Throughout his campaign, Mamdani has also repeatedly said he no longer supports the “defund the police” movement he once embraced.

“To be very clear, as I have been over the course of this campaign, I’m not defunding the police, I’m not running to defund the police,” he said in July.

Tepid approval from police union

The Assembly member’s public safety plan calls for sustaining the NYPD’s current budget for a headcount of 35,000 — though the department was about 1,261 officers short of that number as of August. He also intends to create a separate Department of Community Safety that would have non-police personnel respond to a variety of mental health-related matters instead of cops.

Mamdani’s remarks did receive some tepid approval from Patrick Hendry, president of the Police Benevolent Association, the NYPD’s largest rank-and-file union. But the union boss also signaled that Mamdani must do more to demonstrate his commitment to improving NYPD officers’ working conditions.

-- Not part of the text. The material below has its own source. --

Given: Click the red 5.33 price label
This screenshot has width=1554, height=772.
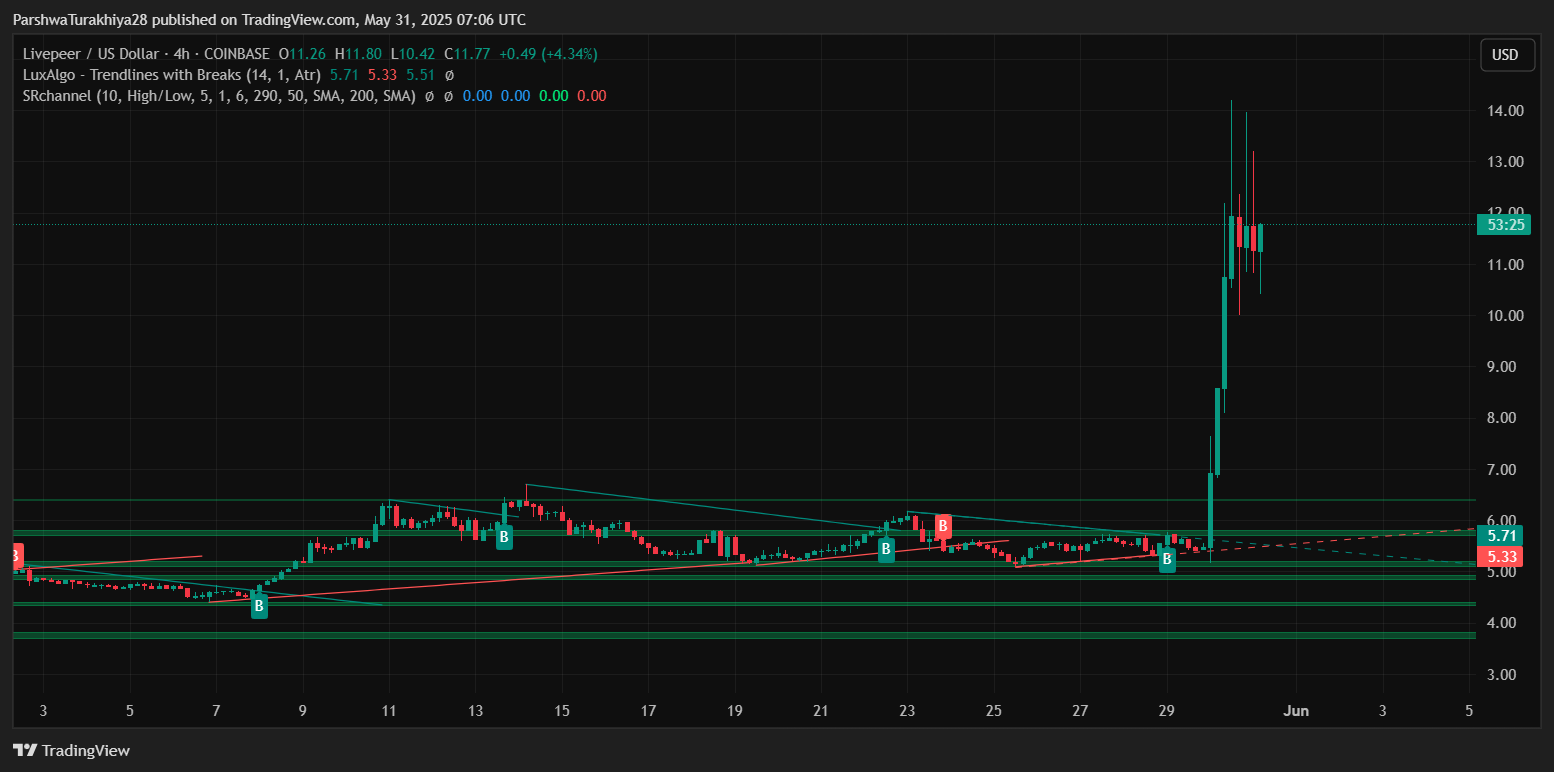Looking at the screenshot, I should (x=1503, y=557).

“Words of support are important, but they need to be backed up with action,” Hendry said. “We need elected leaders who not only support cops on the campaign trail, but who will work with us every single day to improve our safety, quality of life, and compensation as we protect New York City.”

Cuomo, however, charged in a Friday statement that Mamdani’s moderation on policing is part of a flip-flopping pattern on past controversial positions.

“For weeks, Zohran Mamdani has been ducking, dodging, and rewriting his own record,” Cuomo said. “New Yorkers deserve straight answers. These are not ‘gotcha’ questions, nor are they — as Mamdani now says — ‘a mythical version’ of him — they are his own words, his own positions, and his own record. Until he gives clear, honest responses, voters are left with just one question of their own: Who is Zohran Mamdani, and what does he stand for?”

Cuomo is second to Mamdani in the polls, though he is trailing the Democratic nominee by double digits. Republican nominee Curtis Sliwa and Adams are polling behind Cuomo. 

In addition to public safety, Cuomo dinged Mamdani for distancing himself from the platform that the national Democratic Socialists of America (DSA) released last month. The platform includes proposals many see as radical, such as eliminating all misdemeanor offenses and closing all local jails.

In response, Mamdani’s spokesperson Dora Pekec insisted that he has only changed his stance on policing and on the use of the phrase “globalize the intifada,” which he now discourages after initially declining to condemn it.

Mamdani maintains that he has never used the phrase — seen by many as an incitement to violence against Jewish people — himself.